All it would take is one complaint from an unhappy out-of-state producer and — presto — the Constitution would protect the sale of horsemeat. Just find a judge anywhere in the country who considers the burden to producers “excessive.” . . . The same would go for all manner of consumer products currently banned by some States but not by others — goods ranging from fireworks . . . to single-use plastic grocery bags. . . . Rather than respecting federalism, a rule like that would require any consumer good available for sale in one State to be made available in every State.

It is hard to read this without considering the looming effort by California to use its leverage over pharmacies to compel other states to allow the sale of the abortion pill.

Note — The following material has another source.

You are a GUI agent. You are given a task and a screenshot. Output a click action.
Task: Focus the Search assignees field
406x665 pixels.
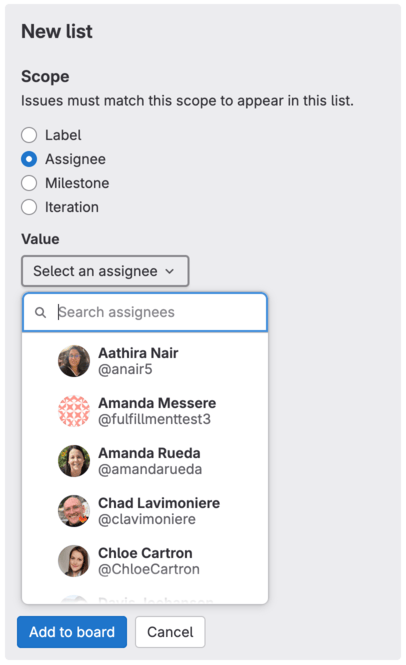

Junking the undue-burden standard, however, was a bridge too far for Kagan and Sotomayor, who joined Gorsuch and Thomas in also concluding that the pork producers hadn’t shown an undue burden, given that they at least had the choice to forgo California’s market or segregate their operations to produce California-bound pork differently. Roberts and the other partial dissenters agreed that compliance costs alone are not an undue burden.

The net result of National Pork Producers will be to focus future dormant-commerce-clause litigation more narrowly on framing state laws as discriminatory. More creative lawyers may be incentivized to take up the invitations of Kavanaugh and Thomas to look at other clauses of the Constitution. But a clearer roadmap was available; there just wasn’t a majority to draw it.